You've been slapped with domestic violence charges and are looking for domestic violence defense advice? We will try to give you you an idea of how the procedure works and present your options when it comes to domestic violence defense. Before we begin we sincerely hope you are wrongly accused, we in no way condone domestic violence. By the way the information presented here shall not be construed as legal advice and you should consult with a law professional in all matters pertaining to the law. If you are facing domestic violence charges let us say outright that odds are in a way stacked against you from the outset. The concept of innocent until proven guilty doesn't really apply here, this is because the alleged victim of domestic abuse has to be protected as soon as charges are filed. This means that if you live with your partner you will have to move out and if you have kids you probably won't be able to see them. Let's have a look at the domestic violence defense procedure.

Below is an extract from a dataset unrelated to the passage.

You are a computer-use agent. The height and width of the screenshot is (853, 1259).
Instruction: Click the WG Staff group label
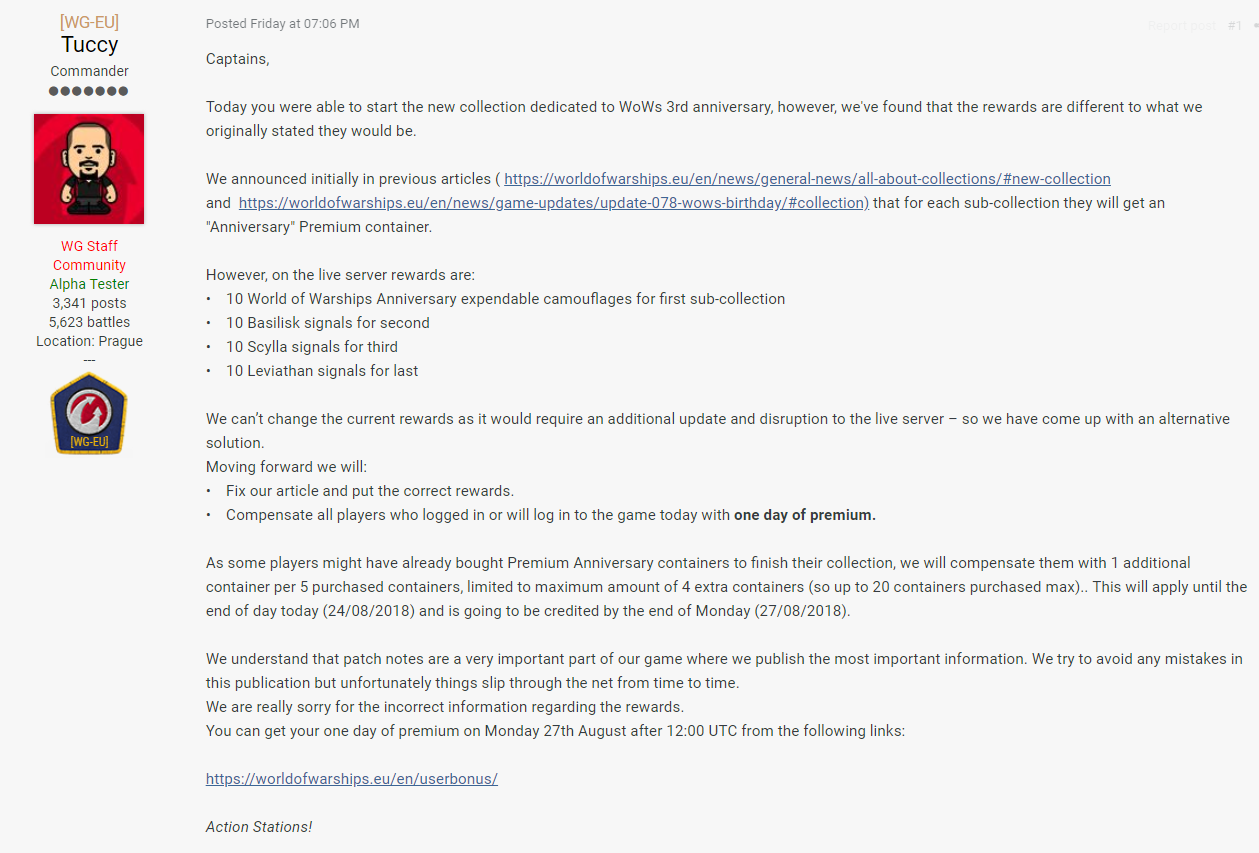tap(89, 246)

The first court hearing you will have to attend is arraignment. During arraignment the criminal charge against will be presented and you will be given the choice of pleading either guilty or not guilty. Even if you are indeed guilty, do not plead so, unless you want to take a moral stance. Many people think the judge will be lenient if they plead guilty from the outset. This is not the case. Actually often times the opposite happens and the sentence will be heavier than if you pleaded not guilty at first and moved on the the next round of the procedure. Your domestic violence defense attorney will be able to give your more details about the fine points.

It is highly likely the judge will order you to not have any contact with the alleged victim so if you are living together you will have to move out and it is possible that you won't be able to see your kids. Under no circumstance should you break the non contact order from the judge. This mean absolutely no contact, be it physical, phone calls, e-mails, nothing even if the victim wants to see you. You can be prosecuted if you break the order. Always consult with your domestic violence defense attorney before doing anything that might compromise yourself in the eyes of the law.

You have two choices regarding domestic violence defense. Either pay for a private domestic violence defense attorney or get a public lawyer to defend your case. If you have the means to do so it may be worth it to go with a private lawyer. It's not that appointed public lawyers are bad but rather that they often have multiple cases on the go and so cannot afford to spend too much time on your case.
Next up is trial. However that cases are often negotiated right before trial. If you can avoid to go to trial it's often better. Here again consult with your attorney for more details. If you do go to trial know that the two main defenses you can use are self defense and burden of proof (burden of proof is the more common defense, basically it means that the prosecutor has to prove his accusations). And that in a nutshell are your choices when it comes to domestic violence defense.